Fix FV physgrid for CRM

whannah1 commented 5 years ago

The initial FV physgrid implementation mapped tendencies to dynamics (except for tracers) and states to physics. This is fine for the traditional parameterizations, but causes a "checkerboard" bias pattern to emerge in the precipitation field when using the CRM. Mapping tendencies from dynamics solves the problem, but also required a lot of infrastructure changes to be robust. The model should still be BFB when run with the default np4 grid.

ambrad commented 5 years ago

Random, but I happened to notice that this line:

call initEdgeBuffer(par, edgebuf, elem, (3+pcnst)*nlev)

in fv_phys_to_dyn_topo should probably have just 1 (edited from nlev since this is for a surface variable only) as the final argument, and since edgebuf is local, there should be a freeEdgeBuffer call at the end.

mt5555 commented 5 years ago

this might be leftover from a merge conflict - I recently tried to get rid of all the calls to initedgebuffer() and freeedgebuffer(), replacing them with the newer interface that uses a single global edge buffer, "edge_g"

ambrad commented 5 years ago

Another point re: the topo routine. Why is par%dynproc a condition to do the DSS? I think, though am far from sure, that par%dynproc has to do with @AaronDonahue's parallel-in-time physics time-stepping approach. I believe that in most situations, dynproc is .false., implying that currently phis is not DSSed. Sorry if I'm totally wrong about all of this.

whannah1 commented 5 years ago

@ambrad, I often set dyn_npes to be less than the total number of MPI tasks to speed things up. The MMF scales pretty well past this limit, whereas the standard E3SM does not. This probably won't be as beneficial with pg2, especially when using the GPU, but I think we still need the check for par%dynproc to support those instances where the number of tasks is larger than dyn_npes.

ambrad commented 5 years ago

What happens if dynproc = .false., though?
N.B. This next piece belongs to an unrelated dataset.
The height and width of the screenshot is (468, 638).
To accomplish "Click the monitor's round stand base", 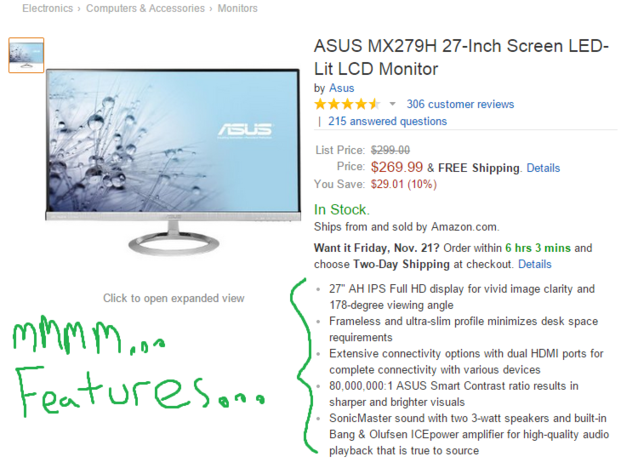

Will phis get DSSed elsewhere?

Edit: inidat.F90 does a DSS after topo is init'ed. But the DSS in the physgrid code is there to bring rspheremp and spheremp into the DSS. I'm still confused why this depends on dynproc.

whannah1 commented 5 years ago

If dynproc is false then any dyn structure, such as "elem", on that MPI task is not used by dynamics. Since the topography is loaded onto the physics grid and passed to the dynamics grid we only need the boundary exchange to operate on the MPI tasks that have valid dynamics grid data.

I guess you're implying that the DSS'd topography might need to get mapped back to the physics grid for the two to be consistent? I hadn't thought of that since I consider the topography field existing on the physics grid due to the way the orographic gravity wave parameterizations work.

ambrad commented 5 years ago

I think I just don't know how dynproc works. I'll look into it more. Sorry for the noise.

AaronDonahue commented 5 years ago

@ambrad , I'm happy to explain dynproc more with you if you want. But in summary, it came from a fix I put it before my parallel stuff. There was an option in homme to allow the number of dynamics procs to be less than the total given to the ATM, for example in the case when we might have more procs than dynamics elements, this was the dyn_npes option. But it was broken, and since I wanted to use it I first set out to fix it. So it's related to my work but not something I came up with.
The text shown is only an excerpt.